BEGIN TEXT SECTION

It was a choppy earnings season but despite its volatility the bull trend remains very much intact.
The Dow Transports and Dow Industrials both are trending upward with higher highs and higher lows and both indices are in congruence. (Though it must be noted that the Transports Index is significantly stronger than the Industrials). In addition The VIX remains at historically low levels and the Advance/Decline line shows no sign of any technical stress what-so-ever.
Despite this strength there are some specific areas of weakness.
One sector experiencing difficulty is technology. It would appear the gloss has definitely come off silicon valley. Review the charts below of Facebook and Twitter. This weakness is asking questions of this industry going forward. If a solid recovery is safely in place these media poster-boys should be “booming”. The chart evidence presented proves they are not. I think the issue here is overvaluation and the inability of future income streams to validate exorbitant P/E ratios.
This technological weakness is not company specific. The NASDAQ is indicating real technical weakness. The chart below of the QQQ’s shows that the index is hovering about its 100 daily moving average. If the price action breaks below this important average and then fails to consolidate around the 200 daily moving average (which is only 5% lower), it will be very worrying for the sustainability of this bull market, long term.

END TEXT SECTION
BEGIN STORED DATA

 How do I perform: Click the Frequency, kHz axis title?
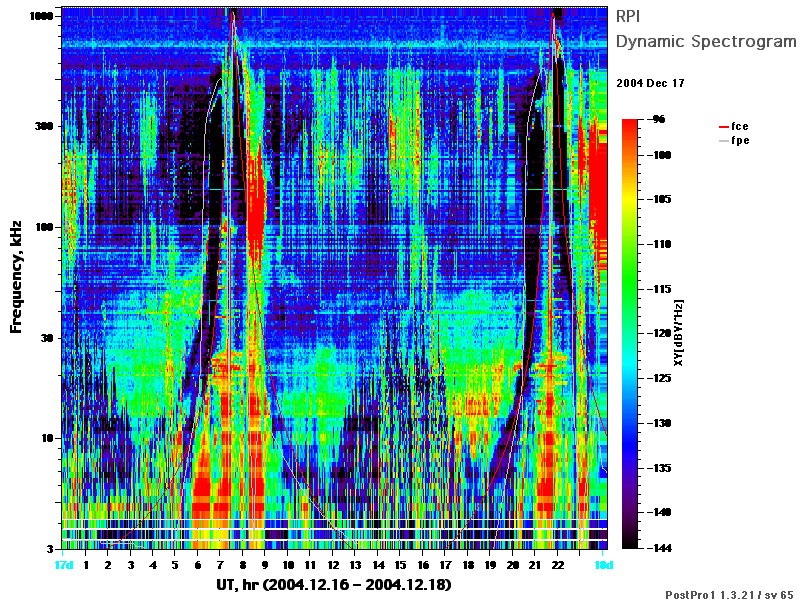pos(16,278)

END STORED DATA

JOB → Reproduce the market commentary word for word from "One sector experiencing" to "exorbitant P/E ratios.". The material here comes from a different source than the market commentary.

WRITTEN SOLUTION →
One sector experiencing difficulty is technology. It would appear the gloss has definitely come off silicon valley. Review the charts below of Facebook and Twitter. This weakness is asking questions of this industry going forward. If a solid recovery is safely in place these media poster-boys should be “booming”. The chart evidence presented proves they are not. I think the issue here is overvaluation and the inability of future income streams to validate exorbitant P/E ratios.